One week later, he signed Dayan Viciedo to a four-year contract.
"When you see Viciedo, along with Flowers, you're not talking about your average bears," Williams said at the time. "It's going be fun to watch."
It took some time, but Viciedo finally broke into the Sox' starting lineup last season and the left fielder responded with 25 home runs and 78 RBI.
This year, Flowers gets his shot to show what he can do.
A.J. Pierzynski's eight-year run with the White Sox is over, and the workhorse catcher is now playing for the Rangers.
The Sox could have brought the free agent back for another year or two, especially considering Pierzynski hit a career-high 27 home runs last season at the age of 35.
But new GM Rick Hahn felt Flowers paid his dues the past four seasons while watching Pierzynski catch game after game.
"Based on the history we have with (Flowers), I think he'll be a quality everyday catcher in the big leagues," Hahn said after replacing Williams as GM in October. "I think it's tough for a kid, especially for a young kid, to have sporadic playing time as he did this past year and continue that development.
"Defensively, he can certainly handle the position. I think he's going to get on base some, and he's going to have some power. He can be a valuable and viable every day catcher in the big leagues."
Defensively, Flowers has a better throwing arm than Pierzynski, and he erased 30 percent (12 of 40) of attempted basestealers last season. Pierzynski had a success rate of 20 percent (19 of 95), his best showing since 2005.
But having played just 108 games with the White Sox from 2009-12, Flowers still has to prove he can effectively call pitches and learn the tendencies of opposing hitters.
In his limited time behind the plate, Sox pitchers have raved about Flowers' decision-making and defensive prowess.

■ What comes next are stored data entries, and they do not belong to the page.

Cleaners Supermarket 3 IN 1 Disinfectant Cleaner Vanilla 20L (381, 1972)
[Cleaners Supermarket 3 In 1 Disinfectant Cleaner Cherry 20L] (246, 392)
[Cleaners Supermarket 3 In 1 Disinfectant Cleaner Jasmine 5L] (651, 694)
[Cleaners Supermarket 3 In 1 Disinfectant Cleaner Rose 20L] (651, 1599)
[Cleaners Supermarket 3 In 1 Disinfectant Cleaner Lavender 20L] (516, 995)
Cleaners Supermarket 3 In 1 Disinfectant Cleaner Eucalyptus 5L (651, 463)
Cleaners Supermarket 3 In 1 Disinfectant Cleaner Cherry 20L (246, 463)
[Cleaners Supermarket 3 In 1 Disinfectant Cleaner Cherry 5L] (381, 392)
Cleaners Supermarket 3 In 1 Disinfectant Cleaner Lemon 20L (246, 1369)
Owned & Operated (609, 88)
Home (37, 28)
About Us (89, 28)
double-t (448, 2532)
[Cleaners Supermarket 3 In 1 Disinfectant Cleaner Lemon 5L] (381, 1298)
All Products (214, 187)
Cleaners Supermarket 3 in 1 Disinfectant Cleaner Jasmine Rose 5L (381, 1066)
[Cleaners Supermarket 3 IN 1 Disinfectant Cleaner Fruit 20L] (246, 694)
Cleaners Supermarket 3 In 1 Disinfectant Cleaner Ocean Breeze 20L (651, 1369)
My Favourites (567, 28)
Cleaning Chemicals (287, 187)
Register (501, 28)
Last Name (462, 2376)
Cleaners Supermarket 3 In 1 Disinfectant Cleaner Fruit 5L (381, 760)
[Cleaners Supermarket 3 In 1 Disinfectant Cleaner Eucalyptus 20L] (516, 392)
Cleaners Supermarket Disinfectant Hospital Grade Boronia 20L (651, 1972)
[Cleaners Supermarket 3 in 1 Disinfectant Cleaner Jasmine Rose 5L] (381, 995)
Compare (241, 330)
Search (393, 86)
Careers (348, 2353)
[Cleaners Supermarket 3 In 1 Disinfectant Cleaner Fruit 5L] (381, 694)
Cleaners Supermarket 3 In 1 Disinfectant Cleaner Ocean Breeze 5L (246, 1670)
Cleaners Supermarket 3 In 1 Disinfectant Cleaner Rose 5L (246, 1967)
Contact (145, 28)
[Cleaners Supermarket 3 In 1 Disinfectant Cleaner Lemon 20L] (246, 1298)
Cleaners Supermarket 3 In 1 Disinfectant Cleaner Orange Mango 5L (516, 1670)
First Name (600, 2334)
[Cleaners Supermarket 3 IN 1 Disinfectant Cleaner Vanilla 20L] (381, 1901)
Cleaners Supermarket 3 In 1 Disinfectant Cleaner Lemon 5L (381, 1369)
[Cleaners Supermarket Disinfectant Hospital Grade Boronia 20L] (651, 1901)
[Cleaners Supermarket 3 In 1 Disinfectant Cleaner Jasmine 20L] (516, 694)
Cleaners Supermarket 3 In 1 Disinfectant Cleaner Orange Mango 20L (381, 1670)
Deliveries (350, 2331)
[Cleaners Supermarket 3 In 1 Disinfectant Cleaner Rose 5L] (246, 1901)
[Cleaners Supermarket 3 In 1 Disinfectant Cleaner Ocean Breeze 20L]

"That's the ultimate compliment right there," Flowers said. "That's better than hitting .300 or hitting 50 homers. That's something I took to heart 5-6 years ago. Having the confidence of my pitchers, it's a long road to get there and there's a lot more I can do to get better. That motivates me even more to continue to progress."
As a hitter, Flowers has a .205 career average along with 107 strikeouts in 273 at-bats.
When he connects, the 6-foot-4, 245-pounder hits the baseball a long ways.
Over the winter, Flowers videotaped his hitting sessions from his home outside Atlanta and sent them to hitting coach Jeff Manto and his new assistant, Harold Baines.
Flowers also hit in front of Manto and Baines at U.S. Cellular Field before SoxFest last month.
"It went great," Manto said. "Bainsey and I had a chance to spend some time with him to make sure he was aware of his backside. That's what we're most concerned with, his collapsing. He did a great job making the adjustments all winter long."
Hector Gimenez reported to spring training in Glendale, Ariz., last week as the White Sox' backup catcher.
A switch hitter, the 30-year-old Gimenez played two games with the Astros in 2006, four games with the Dodgers in 2011 and he was 5-for-11 with 1 RBI in five games with the Sox last season.
Josh Phegley is the top catching prospect in the minor leagues. He batted .266 with 6 homers and 48 RBI in 102 games with Class AAA Charlotte last year.